Is Dollar Hegemony Nearing Its End?

To expand the American empire and to give it a global advantage in addition to already having the #1 military force, the U.S. unilaterally defaulted on its obligation to back the dollar with gold on August 15, 1971. To ensure the dollar would retain its value, it struck a deal backed by its military might so that OPEC would demand payment for oil exports in U.S, dollars. To ensure the dollar would gain dominance as the world’s reserve currency it necessarily instituted policies that guaranteed growing chronic trade deficits, thus ensuring that overseas dollar liquidity was available for global trade. Policies initiated sent high value added industries abroad causing a hollowing out of America’s middle class who became future Donald Trump votes.

No one knows how long the dollar will remain the leading global currency but the charts on this page suggest its dominance is waning.
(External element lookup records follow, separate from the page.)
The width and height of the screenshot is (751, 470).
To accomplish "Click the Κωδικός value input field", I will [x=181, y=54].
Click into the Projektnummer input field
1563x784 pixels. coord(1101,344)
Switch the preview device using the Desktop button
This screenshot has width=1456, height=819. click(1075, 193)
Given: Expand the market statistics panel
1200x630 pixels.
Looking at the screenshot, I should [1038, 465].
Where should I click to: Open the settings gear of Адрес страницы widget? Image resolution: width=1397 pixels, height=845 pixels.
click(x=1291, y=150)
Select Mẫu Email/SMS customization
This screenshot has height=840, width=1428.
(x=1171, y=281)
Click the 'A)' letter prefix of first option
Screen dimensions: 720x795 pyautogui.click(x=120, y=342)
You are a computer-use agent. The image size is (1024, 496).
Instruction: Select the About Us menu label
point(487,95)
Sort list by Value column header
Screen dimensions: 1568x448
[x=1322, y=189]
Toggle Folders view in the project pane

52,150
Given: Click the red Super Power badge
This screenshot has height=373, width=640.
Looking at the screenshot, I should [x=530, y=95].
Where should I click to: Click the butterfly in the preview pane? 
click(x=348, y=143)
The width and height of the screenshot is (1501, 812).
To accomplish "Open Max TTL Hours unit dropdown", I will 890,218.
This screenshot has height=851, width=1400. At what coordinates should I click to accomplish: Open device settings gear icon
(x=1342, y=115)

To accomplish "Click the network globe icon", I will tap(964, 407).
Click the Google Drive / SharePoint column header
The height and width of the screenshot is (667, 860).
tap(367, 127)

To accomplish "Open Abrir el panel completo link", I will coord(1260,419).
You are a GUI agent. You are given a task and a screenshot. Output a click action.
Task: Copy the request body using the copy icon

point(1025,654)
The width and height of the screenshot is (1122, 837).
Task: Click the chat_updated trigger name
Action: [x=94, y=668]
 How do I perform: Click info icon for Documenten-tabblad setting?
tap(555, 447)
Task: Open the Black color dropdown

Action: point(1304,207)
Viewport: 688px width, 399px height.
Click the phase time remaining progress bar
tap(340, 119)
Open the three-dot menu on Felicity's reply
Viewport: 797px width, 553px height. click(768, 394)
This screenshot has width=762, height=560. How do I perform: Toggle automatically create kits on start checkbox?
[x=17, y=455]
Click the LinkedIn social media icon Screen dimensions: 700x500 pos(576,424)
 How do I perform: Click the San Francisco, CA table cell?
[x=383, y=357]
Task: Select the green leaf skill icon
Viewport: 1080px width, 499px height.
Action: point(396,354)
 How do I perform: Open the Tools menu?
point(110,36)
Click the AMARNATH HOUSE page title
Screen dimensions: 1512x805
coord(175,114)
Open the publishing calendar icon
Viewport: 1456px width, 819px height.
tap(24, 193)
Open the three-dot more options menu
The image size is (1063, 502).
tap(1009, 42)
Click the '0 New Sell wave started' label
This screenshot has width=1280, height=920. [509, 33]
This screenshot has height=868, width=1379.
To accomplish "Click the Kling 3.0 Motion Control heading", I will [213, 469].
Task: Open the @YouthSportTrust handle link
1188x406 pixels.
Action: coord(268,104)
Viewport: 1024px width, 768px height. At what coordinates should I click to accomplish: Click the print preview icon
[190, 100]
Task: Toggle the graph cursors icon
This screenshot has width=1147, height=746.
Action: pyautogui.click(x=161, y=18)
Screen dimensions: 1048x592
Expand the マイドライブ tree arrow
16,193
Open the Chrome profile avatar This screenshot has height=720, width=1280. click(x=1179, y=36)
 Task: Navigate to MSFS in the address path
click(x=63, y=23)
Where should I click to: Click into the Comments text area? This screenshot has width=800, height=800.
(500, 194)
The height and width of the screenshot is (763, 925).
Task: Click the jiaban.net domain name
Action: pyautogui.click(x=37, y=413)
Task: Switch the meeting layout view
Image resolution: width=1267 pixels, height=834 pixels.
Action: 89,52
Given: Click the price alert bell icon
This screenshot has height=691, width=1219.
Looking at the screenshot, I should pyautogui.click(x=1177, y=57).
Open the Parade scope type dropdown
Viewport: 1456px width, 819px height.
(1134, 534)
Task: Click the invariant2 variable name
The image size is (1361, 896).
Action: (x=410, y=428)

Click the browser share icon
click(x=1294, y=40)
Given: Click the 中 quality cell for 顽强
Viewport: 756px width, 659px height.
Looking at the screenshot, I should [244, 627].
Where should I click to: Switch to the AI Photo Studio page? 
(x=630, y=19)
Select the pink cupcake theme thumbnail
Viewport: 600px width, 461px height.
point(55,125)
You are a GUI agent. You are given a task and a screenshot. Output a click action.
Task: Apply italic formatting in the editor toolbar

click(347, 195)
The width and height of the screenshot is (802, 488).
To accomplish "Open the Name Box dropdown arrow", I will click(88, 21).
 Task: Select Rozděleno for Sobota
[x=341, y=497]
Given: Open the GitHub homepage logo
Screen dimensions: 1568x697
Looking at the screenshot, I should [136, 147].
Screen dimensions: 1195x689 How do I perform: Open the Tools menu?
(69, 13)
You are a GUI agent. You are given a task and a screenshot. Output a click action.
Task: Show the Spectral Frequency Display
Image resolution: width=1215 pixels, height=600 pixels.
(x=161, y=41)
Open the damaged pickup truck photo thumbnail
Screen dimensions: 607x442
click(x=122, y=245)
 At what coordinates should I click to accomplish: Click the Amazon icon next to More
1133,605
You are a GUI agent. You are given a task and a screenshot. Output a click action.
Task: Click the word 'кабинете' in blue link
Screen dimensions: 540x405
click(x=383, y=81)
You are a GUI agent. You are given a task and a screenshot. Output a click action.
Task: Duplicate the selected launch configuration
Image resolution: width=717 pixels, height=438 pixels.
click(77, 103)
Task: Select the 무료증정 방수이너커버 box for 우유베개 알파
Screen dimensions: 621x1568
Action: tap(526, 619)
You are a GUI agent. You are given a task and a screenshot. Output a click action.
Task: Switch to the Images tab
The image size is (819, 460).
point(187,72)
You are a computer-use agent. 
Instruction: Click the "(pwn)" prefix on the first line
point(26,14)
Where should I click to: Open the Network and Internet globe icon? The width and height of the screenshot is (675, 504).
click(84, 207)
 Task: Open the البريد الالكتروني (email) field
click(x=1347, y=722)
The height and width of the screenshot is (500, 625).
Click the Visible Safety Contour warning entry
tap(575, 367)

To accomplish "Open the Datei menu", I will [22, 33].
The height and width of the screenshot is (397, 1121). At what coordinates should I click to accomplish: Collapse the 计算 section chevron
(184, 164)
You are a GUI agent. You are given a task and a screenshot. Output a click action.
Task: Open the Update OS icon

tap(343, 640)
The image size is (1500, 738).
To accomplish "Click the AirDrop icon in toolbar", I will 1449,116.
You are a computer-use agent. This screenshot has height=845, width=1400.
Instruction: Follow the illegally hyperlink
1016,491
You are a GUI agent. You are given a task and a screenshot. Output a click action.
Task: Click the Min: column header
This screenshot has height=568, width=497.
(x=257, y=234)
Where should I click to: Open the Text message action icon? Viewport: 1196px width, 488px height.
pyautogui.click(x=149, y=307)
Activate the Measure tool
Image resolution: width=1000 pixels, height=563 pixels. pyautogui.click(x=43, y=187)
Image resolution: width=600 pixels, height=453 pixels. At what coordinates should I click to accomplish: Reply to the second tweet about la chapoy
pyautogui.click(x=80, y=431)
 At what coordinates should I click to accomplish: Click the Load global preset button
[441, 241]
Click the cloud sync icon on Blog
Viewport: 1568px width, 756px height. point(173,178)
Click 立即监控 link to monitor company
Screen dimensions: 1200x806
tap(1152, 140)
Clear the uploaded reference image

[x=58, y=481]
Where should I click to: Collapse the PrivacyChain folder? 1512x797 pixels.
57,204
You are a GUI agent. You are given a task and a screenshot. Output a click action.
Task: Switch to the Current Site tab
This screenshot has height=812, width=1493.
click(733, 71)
The chart on your left shows central bank dollar reserves have declined since August 2014 by 4% despite the U.S. running a $3.603 trillion deficit during that time! Hugo Salinas Price notes that the Chinese Central Bank has been selling dollars to buy gold and Chinese citizens have been using those dollars to buy up global assets. The chart lower left shows a gigantic top in terms of global U.S. dollar liquidity (U.S. Monetary base + dollars at Central banks). And the chart directly below shows a recent massive percentage decline in global trade coinciding with Trump’s tariffs on China. This decline in global trade is nearly as severe as it was during the financial crisis! Trump’s policies to “Make America Great Again” by bringing high value industry and jobs back to America require a reversal of trade deficits. By definition that means a reversal of the dominance of the dollar. Might that have something to do with recent gold friendly appointments to the Fed? It’s impossible to predict the timing but the handwriting is on the wall. The dollar’s days are numbered and that can only be bullish for gold.